Many of the media reports that make up this total rely either on military sources in the field providing numbers for ISIS/insurgent deaths, or on ISIS/insurgent sources providing numbers for military deaths. At the same time, it is clear from many of these reports that the numbers reported are often not precise “body counts” tied directly to specific incidents or specific victims, as is typically the case with civilian deaths, but rather are rough estimates of how many enemy fighters were killed in a particular operation, or over a given time-frame. These estimates generally originate from parties with an interest in advancing the perception that they are making significant gains over their enemy, and may therefore be prone to exaggeration.
For such reasons, the most that can currently be said is that reporting on combatant deaths during 2014 ranges from about 4,000 to 30,000. The truth probably lies somewhere between these two numbers, but neither can be ruled out at present.
5. Total deaths in 2014 (civilian and combatant) and cumulative total since 2003
Combining the 17,000 civilian deaths recorded by IBC with the above wide range of combatant deaths of 4,000-30,000, suggests a total of between 21,000 and 47,000 people have been killed in war-related violence in Iraq during 2014, making it one of the three worst years of the conflict that began nearly twelve years ago.

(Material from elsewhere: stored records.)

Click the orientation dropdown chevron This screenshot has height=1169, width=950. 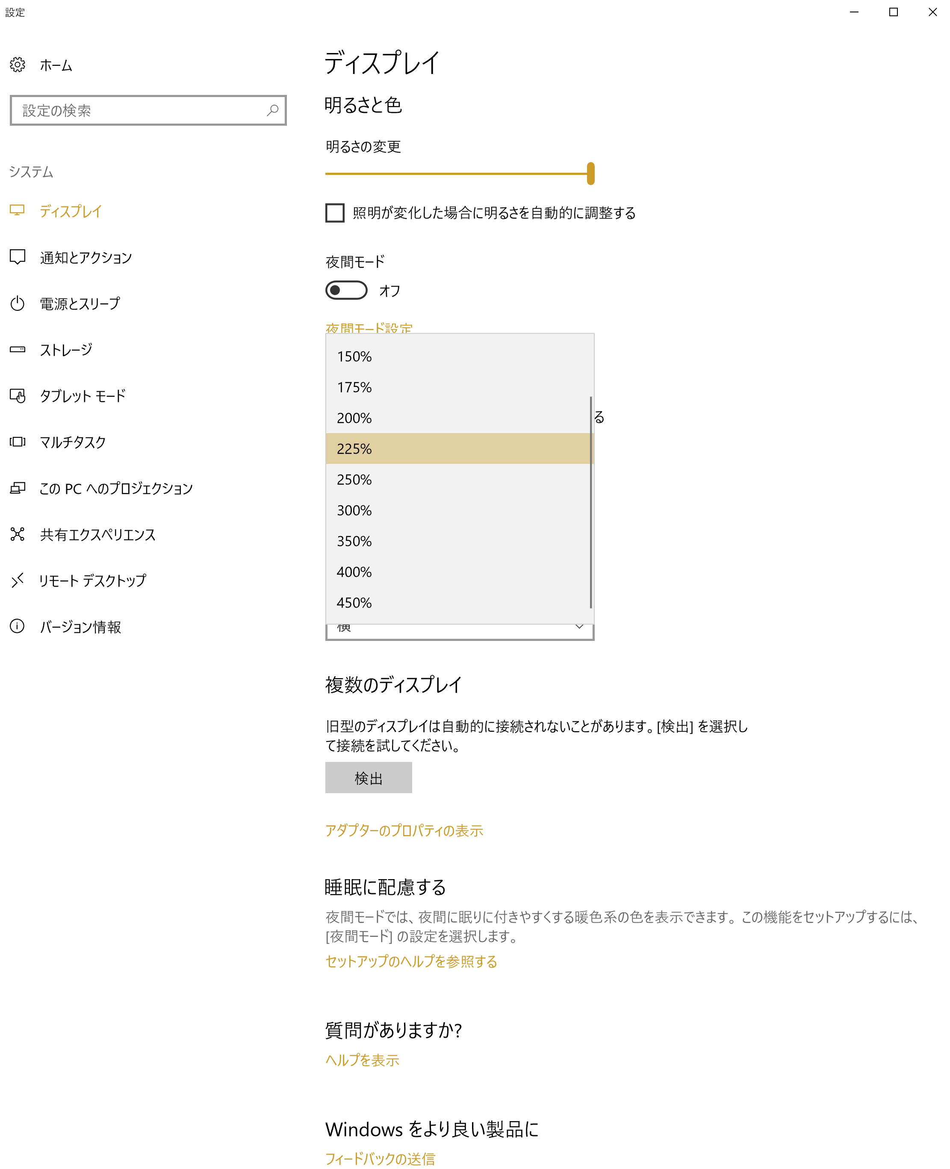click(x=579, y=627)
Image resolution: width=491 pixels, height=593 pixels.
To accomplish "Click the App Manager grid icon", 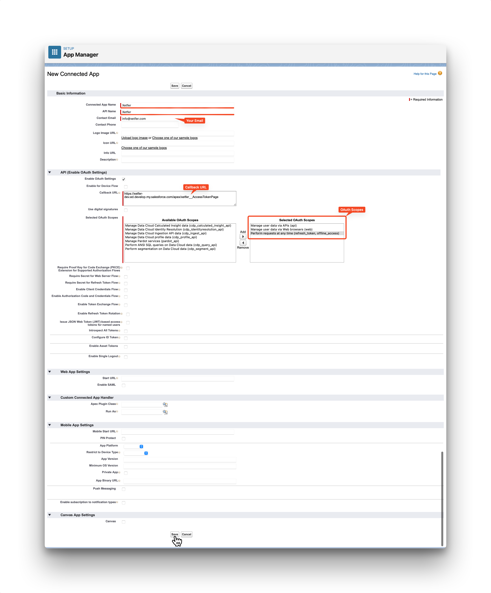I will tap(55, 52).
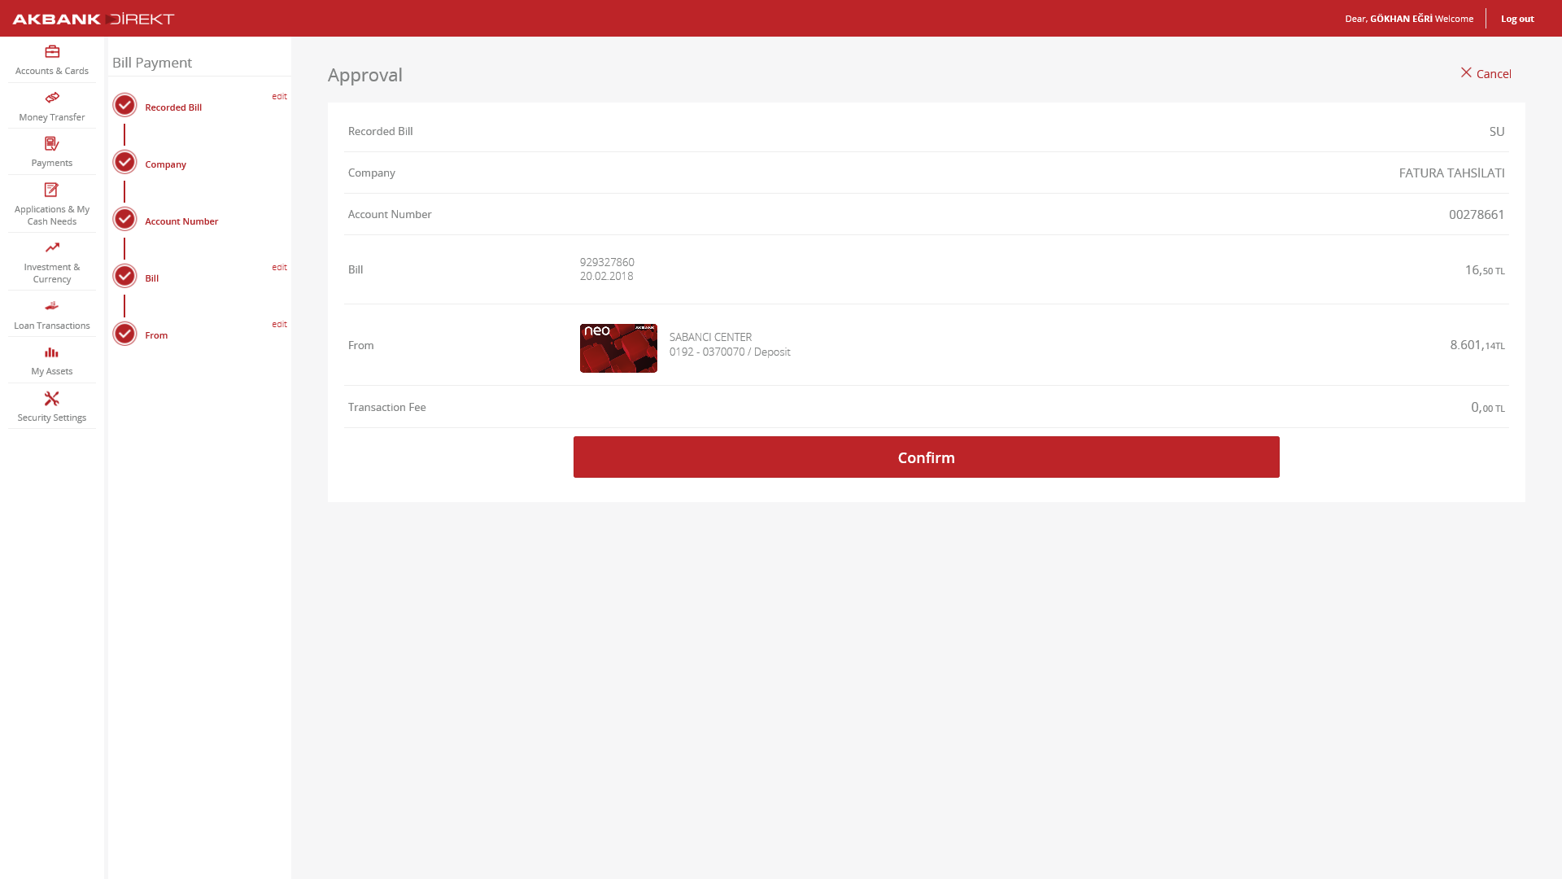This screenshot has width=1562, height=879.
Task: Click the Company step checkmark
Action: click(124, 162)
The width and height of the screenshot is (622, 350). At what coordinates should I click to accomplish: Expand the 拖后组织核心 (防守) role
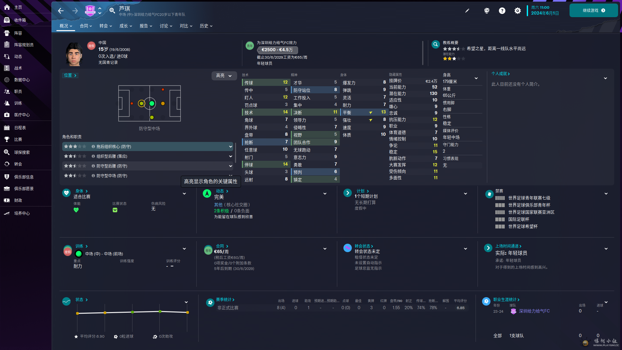pyautogui.click(x=230, y=146)
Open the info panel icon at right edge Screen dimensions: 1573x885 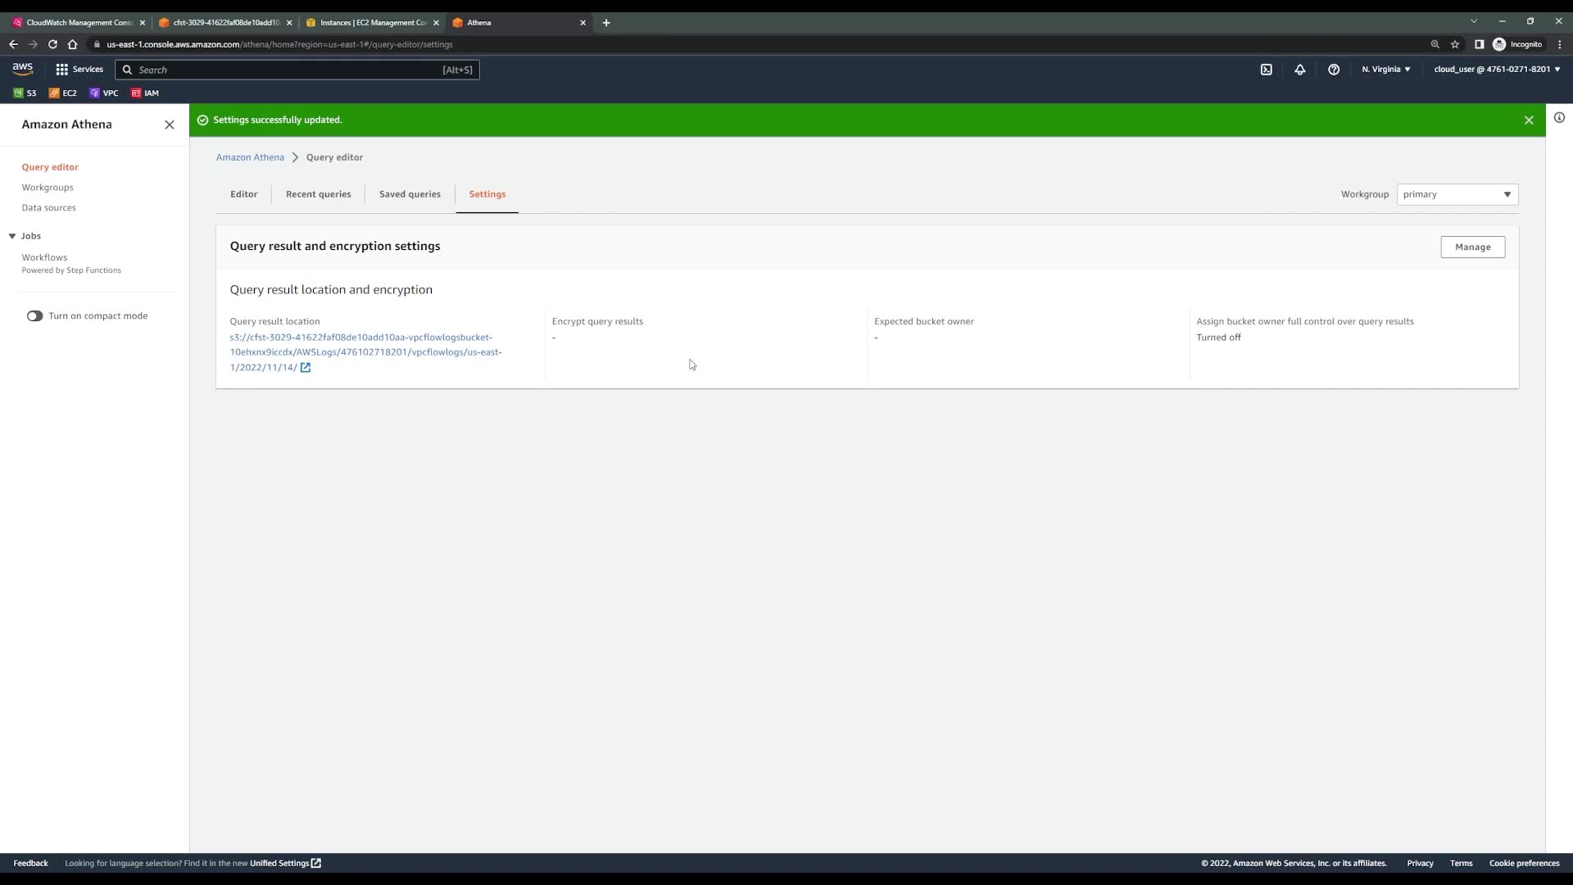1558,118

1 For a discussion of these figures and how they were derived, see IBC's original version of this table.
Total cumulative reported deaths for the entire period 2003-2014 passed 200,000 during 2014, and presently stand at 206,000 using the more conservative end of the range for combatant deaths in 2014. Over 150,000 (around 75%) of these were civilian. 1
|Iraq Body Count 2003-2014||150,772|
|Iraq War Logs new 'Civilian' and comparable 'Host Nation' remaining 2004-2009 - central estimate||9,720|
|Iraq War Logs ‘Host Nation’ combatant 2004-2009 - central estimate||5,575|
|Iraq War Logs ‘Enemy’ (minus IBC overlaps) 2004-2009 - central estimate||20,499|
|Iraqi combatants killed March-May 2003||4,895|
|Insurgents killed June-December 2003||597|
|Insurgents killed May 2004||652|
|Insurgents & Iraqi soldiers killed March 2009||59|
|Insurgents & Iraqi soldiers killed 2010–2014||7,948|
|US & Coalition military killed 2003–2014||4,807|
|US & Coalition foreign contractors killed 2003–2014||468|
There is a new brutality on the ground and renewed attacks from the air. ISIS and the Iraqi army have caused thousands of civilian deaths this year, while the international coalition has yet again been responsible for civilian killings, for the first time since US withdrawal three years previously. Iraqi civilians are once again being killed by all sides.
As the pattern of violence shows, following the withdrawal of US troops at the end of 2011 and the subsequent implementation of anti-Sunni policies by the Iraqi government, between 2012 and 2013 the death toll more than doubled. In 2014, largely in connection with the rise of ISIS and the military response to it, the death toll has nearly doubled again, making 2014 the third most lethal for civilians (after 2006 and 2007) since the 2003 invasion. The continuing killing of civilians has marked the entire period from 2003-2014: sometimes rising, sometimes falling, but never ceasing.